Hand back every line from the beginning of the data below through the line containing "You are a computer-use", word for word and free of pictures.

(Stored data)
-.-.-

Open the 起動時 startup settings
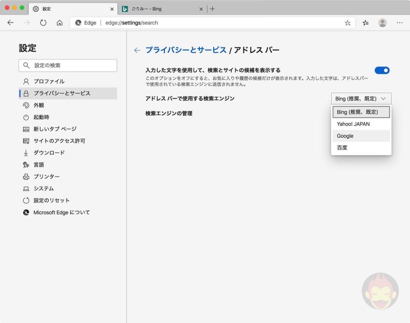Viewport: 410px width, 323px height. [x=45, y=116]
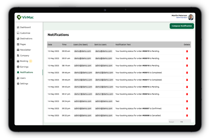Select the Destinations globe icon
The width and height of the screenshot is (209, 138).
pos(18,39)
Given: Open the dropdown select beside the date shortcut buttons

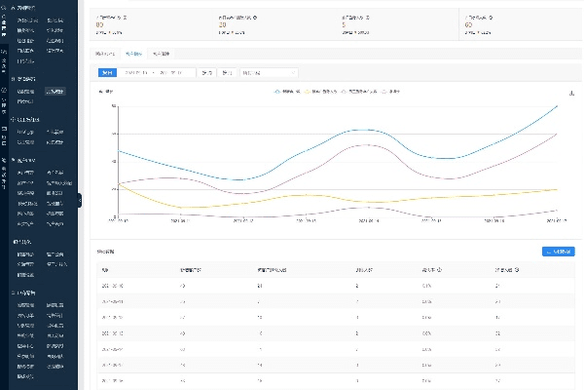Looking at the screenshot, I should [268, 71].
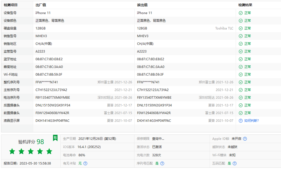Click the 检测项目 column header
Viewport: 281px width, 169px height.
(x=11, y=5)
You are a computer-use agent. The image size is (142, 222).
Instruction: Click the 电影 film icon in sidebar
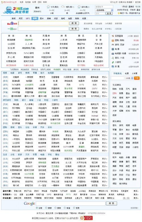tap(113, 49)
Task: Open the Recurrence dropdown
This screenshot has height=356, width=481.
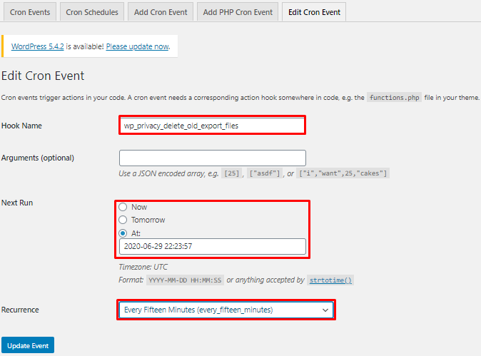Action: coord(225,310)
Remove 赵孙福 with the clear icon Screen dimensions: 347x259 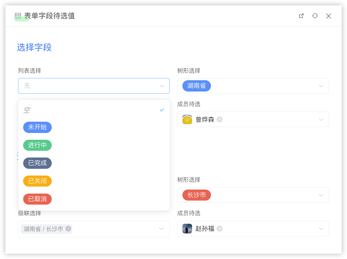[x=220, y=229]
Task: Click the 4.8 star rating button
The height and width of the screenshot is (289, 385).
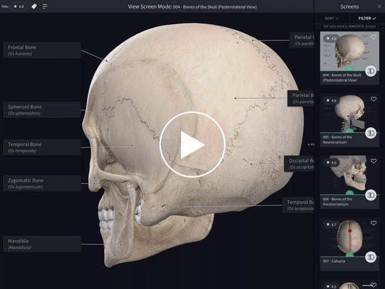Action: [18, 7]
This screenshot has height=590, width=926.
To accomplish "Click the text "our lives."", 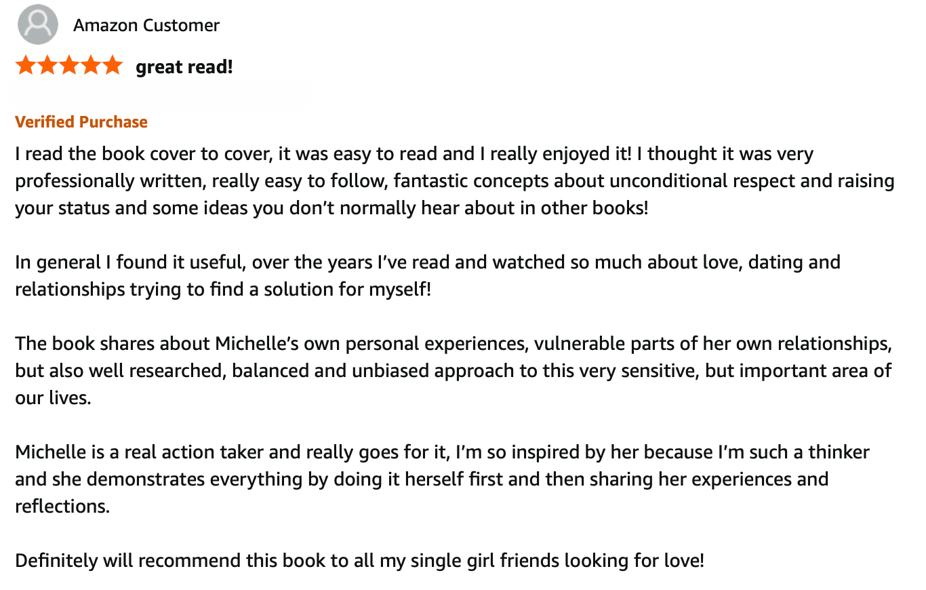I will coord(53,398).
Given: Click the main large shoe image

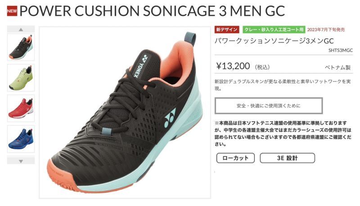Looking at the screenshot, I should (125, 113).
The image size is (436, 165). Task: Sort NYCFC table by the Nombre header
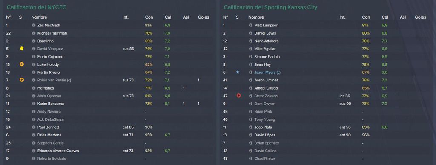(x=39, y=17)
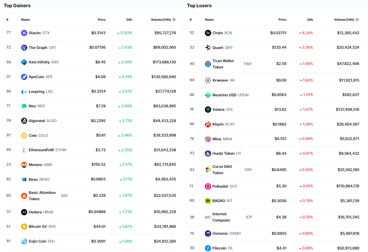Image resolution: width=368 pixels, height=252 pixels.
Task: Click the Filecoin logo icon
Action: point(208,248)
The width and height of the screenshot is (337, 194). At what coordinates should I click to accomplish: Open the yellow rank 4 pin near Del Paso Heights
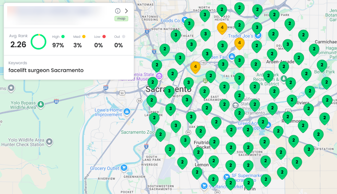[222, 28]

-.-.-

__Completed exercise__:
Open the 起動時 startup settings
Viewport: 410px width, 323px height. [x=45, y=116]
Select the Destinations globe icon
The width and height of the screenshot is (209, 138).
pos(18,39)
Given: Open the dropdown select beside the date shortcut buttons

Looking at the screenshot, I should [268, 71].
Click the 检测项目 column header
Viewport: 281px width, 169px height.
(x=11, y=5)
You are a computer-use agent. The image size is (142, 222).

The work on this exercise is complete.